Copy out the entries below exactly as they stand, but only from the line containing "The height and" through the line containing "The image size is (770, 1288).".

Provided data
+++

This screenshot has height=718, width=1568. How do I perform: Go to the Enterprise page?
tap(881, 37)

+++

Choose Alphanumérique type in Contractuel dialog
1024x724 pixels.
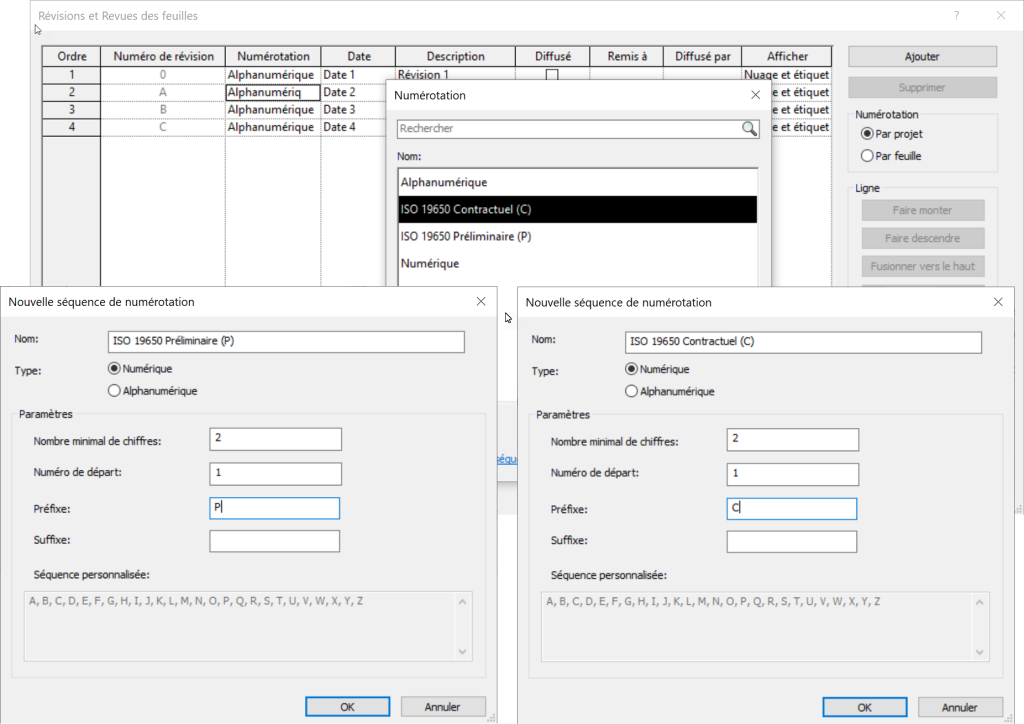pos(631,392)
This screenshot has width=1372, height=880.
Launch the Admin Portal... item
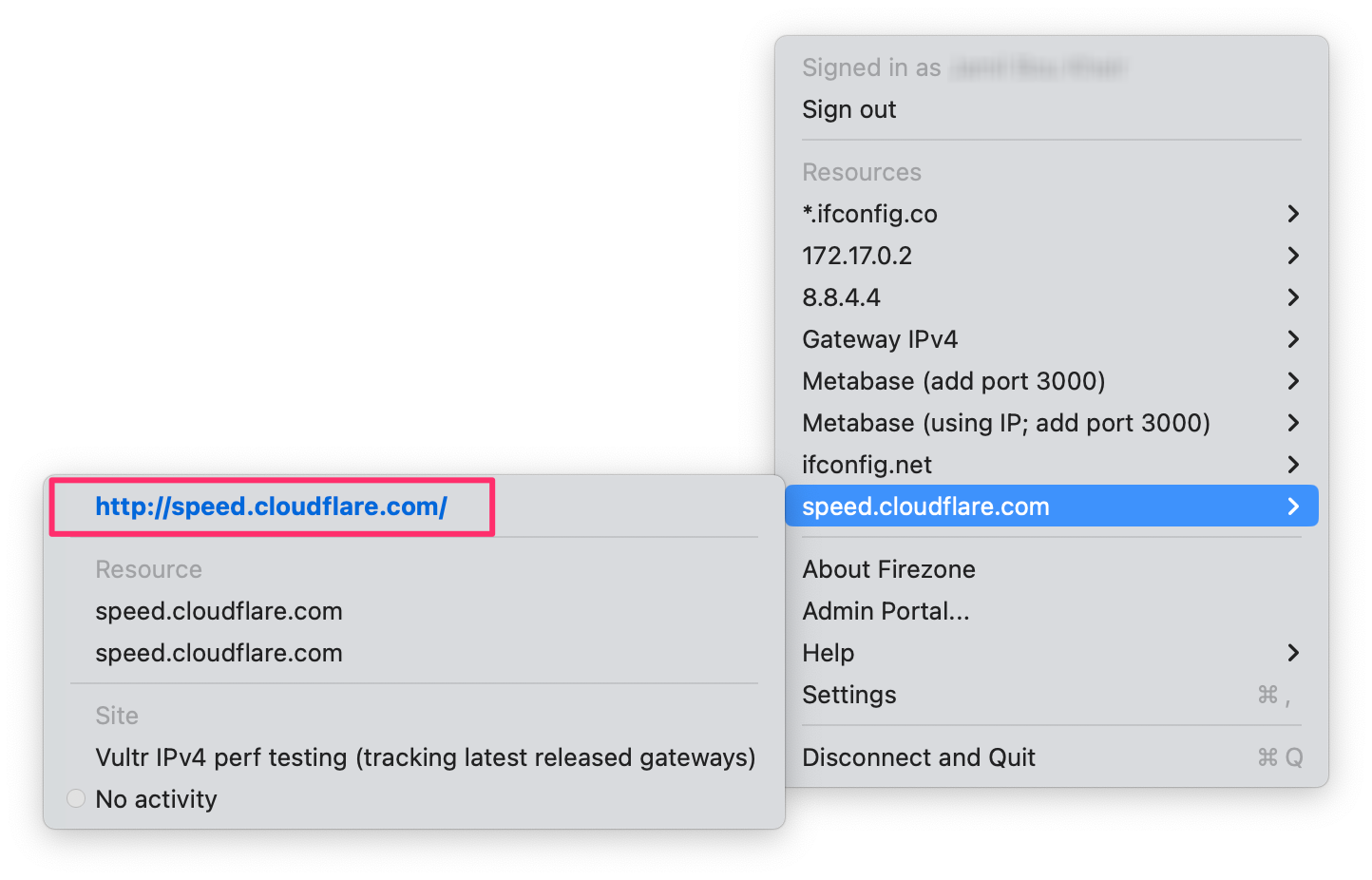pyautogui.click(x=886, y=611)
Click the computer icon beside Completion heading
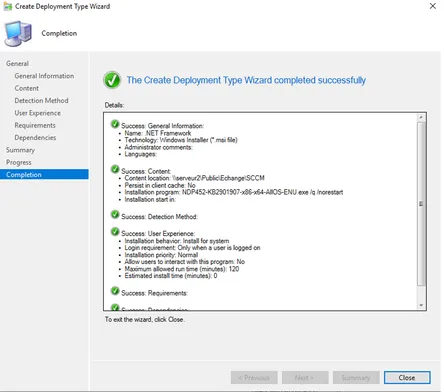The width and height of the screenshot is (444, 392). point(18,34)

+++

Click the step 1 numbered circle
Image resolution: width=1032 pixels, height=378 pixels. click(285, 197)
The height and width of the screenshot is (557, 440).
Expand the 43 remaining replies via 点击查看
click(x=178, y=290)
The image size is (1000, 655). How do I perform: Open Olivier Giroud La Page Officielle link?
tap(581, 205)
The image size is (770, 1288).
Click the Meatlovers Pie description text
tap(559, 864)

+++

Solution for this problem
The height and width of the screenshot is (557, 440).
Expand the 43 remaining replies via 点击查看
click(x=178, y=290)
The image size is (1000, 655). How do I perform: Open Olivier Giroud La Page Officielle link?
tap(581, 205)
The image size is (770, 1288).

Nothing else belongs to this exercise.